» YOUR OBJECTIVE
From the data below, set down exactly the lines between the one holding "Instruction: Pick the" and the one holding "Task: Reset the credential filters", inclusive, and no others.

Source data:

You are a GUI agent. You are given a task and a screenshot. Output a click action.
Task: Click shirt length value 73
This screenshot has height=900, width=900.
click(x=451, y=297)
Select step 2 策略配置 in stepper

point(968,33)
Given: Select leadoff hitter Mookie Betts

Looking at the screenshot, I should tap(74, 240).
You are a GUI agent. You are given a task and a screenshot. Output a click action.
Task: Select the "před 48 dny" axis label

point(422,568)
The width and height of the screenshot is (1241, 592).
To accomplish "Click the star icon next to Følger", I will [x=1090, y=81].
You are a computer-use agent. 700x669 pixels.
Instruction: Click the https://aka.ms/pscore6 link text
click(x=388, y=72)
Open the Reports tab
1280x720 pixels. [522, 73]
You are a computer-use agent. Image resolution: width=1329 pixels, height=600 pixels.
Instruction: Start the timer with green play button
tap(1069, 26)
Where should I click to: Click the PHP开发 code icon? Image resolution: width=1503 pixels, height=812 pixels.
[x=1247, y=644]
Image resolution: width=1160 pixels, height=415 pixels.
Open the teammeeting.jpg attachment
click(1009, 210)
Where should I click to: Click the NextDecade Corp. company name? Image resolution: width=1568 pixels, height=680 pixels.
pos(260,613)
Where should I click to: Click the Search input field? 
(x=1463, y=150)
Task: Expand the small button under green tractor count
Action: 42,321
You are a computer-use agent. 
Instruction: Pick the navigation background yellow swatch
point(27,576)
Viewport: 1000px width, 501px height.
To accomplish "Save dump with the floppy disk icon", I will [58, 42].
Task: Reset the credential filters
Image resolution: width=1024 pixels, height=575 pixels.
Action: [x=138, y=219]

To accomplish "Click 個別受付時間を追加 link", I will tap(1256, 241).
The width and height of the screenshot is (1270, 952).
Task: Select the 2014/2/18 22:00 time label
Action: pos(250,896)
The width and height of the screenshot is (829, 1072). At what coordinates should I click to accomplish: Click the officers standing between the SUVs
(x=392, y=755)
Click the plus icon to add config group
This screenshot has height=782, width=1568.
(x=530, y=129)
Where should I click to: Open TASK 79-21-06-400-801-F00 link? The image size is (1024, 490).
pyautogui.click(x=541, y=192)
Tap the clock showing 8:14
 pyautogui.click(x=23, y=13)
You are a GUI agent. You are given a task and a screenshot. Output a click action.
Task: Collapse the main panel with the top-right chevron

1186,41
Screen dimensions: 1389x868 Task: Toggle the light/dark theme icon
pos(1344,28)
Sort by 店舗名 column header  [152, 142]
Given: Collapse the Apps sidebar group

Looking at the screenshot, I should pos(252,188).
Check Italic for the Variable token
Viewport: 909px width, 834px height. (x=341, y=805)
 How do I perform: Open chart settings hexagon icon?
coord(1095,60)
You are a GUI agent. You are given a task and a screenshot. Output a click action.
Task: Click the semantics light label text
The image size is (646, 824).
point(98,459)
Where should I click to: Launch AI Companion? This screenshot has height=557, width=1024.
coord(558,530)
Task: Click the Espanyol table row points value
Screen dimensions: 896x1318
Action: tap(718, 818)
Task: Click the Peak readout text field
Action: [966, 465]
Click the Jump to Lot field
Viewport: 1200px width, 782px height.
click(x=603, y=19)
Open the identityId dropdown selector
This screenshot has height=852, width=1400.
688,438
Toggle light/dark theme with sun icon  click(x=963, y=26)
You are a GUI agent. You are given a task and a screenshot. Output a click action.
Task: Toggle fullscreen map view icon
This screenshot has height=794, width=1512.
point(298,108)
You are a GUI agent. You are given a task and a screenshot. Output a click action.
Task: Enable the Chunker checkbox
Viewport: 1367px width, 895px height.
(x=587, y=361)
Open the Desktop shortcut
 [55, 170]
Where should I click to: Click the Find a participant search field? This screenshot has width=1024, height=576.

» SOLUTION TO THIS TASK
Instruction: Pick the navigation background yellow swatch
point(27,576)
Viewport: 1000px width, 501px height.
To accomplish "Save dump with the floppy disk icon", I will [58, 42].
Task: Reset the credential filters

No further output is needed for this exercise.